INR = INR_BASE (unitless) + inrmax (unitless) * (1 - average) ~ unitless. Correct.

Assumptions and deviations

PK observations are absent in the source dataset. All structural PK parameters are reproduced from the Hamberg literature model as inline constants in ini() wrapped in fixed(). The original Hamberg publication is not on disk; Xia 2024 itself reports the inherited Hamberg values numerically in Table 3, so the model file’s values come directly from the on-disk Xia 2024 paper rather than from training-data recall of the Hamberg paper.
Amiodarone effect encoding. Xia 2024 supplement Section 1.3 Eq 9 describes the categorical-covariate model as a piecewise multiplicative factor P_TV * (1 + theta); the model file encodes the amiodarone effect in that form ((1 + e_amio_ec50 * CONMED_AMIO), with e_amio_ec50 = -0.602 giving a 60.2% multiplicative reduction in EC50). The main paper text separately states the effect as a “0.602 mg/L absolute decrease” in EC50; this prose is inconsistent with the supplement’s multiplicative covariate model and with the dimensionless RSE convention applied to the other reported effects. The vignette uses the supplement specification because it is the only fully specified mathematical equation.
Transit-chain rate constant. Xia 2024 supplement uses MTT for the Hamberg coagulation-factor chain rate constants; the supplement prose is ambiguous as to whether MTT is the per-compartment mean transit time or the whole-chain mean transit time. The model uses the standard Hamberg convention ktr = N / MTT_total with N = 3 transit compartments per chain. The steady-state INR predictions agree with the supplement Section 1.6 reference doses within ~10% under this convention; the choice does not affect steady-state predictions.
Linear INR transduction. The supplement INR equation is linear in (1 - (coag_s3 + coag_l3) / 2). Hamberg’s original publication contains an additional exponent gamma_INR on this term; Xia 2024 reports only one Hill-coefficient parameter (the gamma = 1.39 on the Emax sigmoid). The model uses the linear form per Xia 2024.
IIV on KDE. Xia 2024 supplement Section 1.2 mentions that the literature (Hamberg) model carried inter-individual variability on both KDE and EC50, but Table 3 of Xia 2024 reports only eta(EC50) = 55.8%. Because Xia 2024 fixed the PK component from Hamberg and the data contain no warfarin concentrations, the final model effectively has IIV only on EC50; the packaged model follows Table 3 (no eta_kde).
Baseline INR as a covariate. INR_BASE is treated as a per-subject covariate (the measured pre-medication INR), not as an estimated parameter. Xia 2024 supplement Section 1.6 uses the cohort mean baseline of 1.13 for the typical-value simulation; the vignette uses the same default.

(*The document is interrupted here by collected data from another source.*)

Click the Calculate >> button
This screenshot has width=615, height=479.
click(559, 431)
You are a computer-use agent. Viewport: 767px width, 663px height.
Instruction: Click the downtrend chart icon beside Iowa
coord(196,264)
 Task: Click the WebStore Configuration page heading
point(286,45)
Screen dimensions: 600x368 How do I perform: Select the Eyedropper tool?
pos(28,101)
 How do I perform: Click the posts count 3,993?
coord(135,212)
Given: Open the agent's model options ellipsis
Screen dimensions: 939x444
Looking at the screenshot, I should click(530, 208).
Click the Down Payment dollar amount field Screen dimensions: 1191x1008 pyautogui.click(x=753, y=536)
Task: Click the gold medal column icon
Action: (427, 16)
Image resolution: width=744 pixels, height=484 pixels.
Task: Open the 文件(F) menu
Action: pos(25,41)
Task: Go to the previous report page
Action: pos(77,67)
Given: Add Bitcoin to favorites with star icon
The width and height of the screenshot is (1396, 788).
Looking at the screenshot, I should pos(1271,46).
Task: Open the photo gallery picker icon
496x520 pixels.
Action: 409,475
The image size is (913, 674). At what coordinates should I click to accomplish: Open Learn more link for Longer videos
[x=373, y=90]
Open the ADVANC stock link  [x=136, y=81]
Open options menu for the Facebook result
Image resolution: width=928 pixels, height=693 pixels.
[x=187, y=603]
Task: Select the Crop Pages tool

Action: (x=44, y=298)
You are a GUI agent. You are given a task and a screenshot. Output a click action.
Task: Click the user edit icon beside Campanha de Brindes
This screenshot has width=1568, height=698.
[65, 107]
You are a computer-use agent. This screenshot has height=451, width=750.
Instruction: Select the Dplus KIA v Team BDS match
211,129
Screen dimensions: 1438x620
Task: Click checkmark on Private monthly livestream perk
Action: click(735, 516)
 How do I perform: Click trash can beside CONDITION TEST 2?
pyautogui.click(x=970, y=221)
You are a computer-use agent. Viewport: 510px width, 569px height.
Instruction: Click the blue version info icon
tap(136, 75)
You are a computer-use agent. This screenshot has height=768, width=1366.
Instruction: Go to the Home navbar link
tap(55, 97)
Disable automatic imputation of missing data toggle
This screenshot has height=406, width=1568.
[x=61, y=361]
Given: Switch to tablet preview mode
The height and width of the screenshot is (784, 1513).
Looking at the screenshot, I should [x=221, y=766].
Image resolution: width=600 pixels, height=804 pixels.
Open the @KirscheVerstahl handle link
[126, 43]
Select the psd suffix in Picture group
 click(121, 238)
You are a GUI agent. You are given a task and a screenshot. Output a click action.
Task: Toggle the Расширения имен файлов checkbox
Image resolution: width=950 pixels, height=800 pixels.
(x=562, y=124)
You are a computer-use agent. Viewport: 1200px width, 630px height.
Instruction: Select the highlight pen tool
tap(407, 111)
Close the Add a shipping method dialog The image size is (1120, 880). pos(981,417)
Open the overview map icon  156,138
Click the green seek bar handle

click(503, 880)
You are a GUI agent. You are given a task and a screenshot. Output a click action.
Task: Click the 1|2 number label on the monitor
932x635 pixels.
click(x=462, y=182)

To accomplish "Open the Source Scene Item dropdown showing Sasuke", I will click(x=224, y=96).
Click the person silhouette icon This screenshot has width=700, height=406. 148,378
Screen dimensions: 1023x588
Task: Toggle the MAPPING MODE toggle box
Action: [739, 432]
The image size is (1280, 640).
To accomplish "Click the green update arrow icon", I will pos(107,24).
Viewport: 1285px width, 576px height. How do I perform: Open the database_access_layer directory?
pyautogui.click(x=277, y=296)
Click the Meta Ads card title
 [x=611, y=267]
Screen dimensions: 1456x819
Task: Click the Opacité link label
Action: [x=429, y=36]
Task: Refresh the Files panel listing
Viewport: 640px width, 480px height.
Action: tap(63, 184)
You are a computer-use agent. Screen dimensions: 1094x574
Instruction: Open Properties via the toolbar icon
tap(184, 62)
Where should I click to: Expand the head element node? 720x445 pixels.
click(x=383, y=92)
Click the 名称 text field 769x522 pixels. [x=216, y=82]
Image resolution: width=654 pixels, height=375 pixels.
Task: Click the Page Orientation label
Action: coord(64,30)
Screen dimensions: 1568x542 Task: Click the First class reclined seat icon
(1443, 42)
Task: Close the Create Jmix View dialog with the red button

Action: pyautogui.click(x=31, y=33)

Compartment naming deviation. The two parallel coagulation-factor transit chains use mechanism-specific names coag_s1 / coag_s2 / coag_s3 (short chain) and coag_l1 / coag_l2 / coag_l3 (long chain). The canonical transit<n> chain prefix accommodates only a single chain; there is no canonical name for parallel Hamberg-style coagulation chains. checkModelConventions() emits warnings for these six compartments; Hamberg-family warfarin / vitamin-K-cycle models are sufficiently common that registering a canonical pair of names is a candidate future change but is out of scope for this extraction.
Observation variable deviation. The single observation is INR (rather than the canonical Cc) because the K-PD model does not predict a plasma concentration. checkModelConventions() emits a warning recommending Cc; the deviation is intentional because INR is the natural and only output.
Parameter naming deviation. EC50 is parameterised allele-specifically (lec50_vkorc1_g and lec50_vkorc1_a) rather than as a single lec50 with a covariate effect, because the Hamberg / Xia 2024 model treats each VKORC1 allele as a separate contribution that is summed within an individual. checkModelConventions() emits a warning that etalec50 has no matching fixed-effect parameter lec50; this is the expected pattern given the per-allele parameterisation.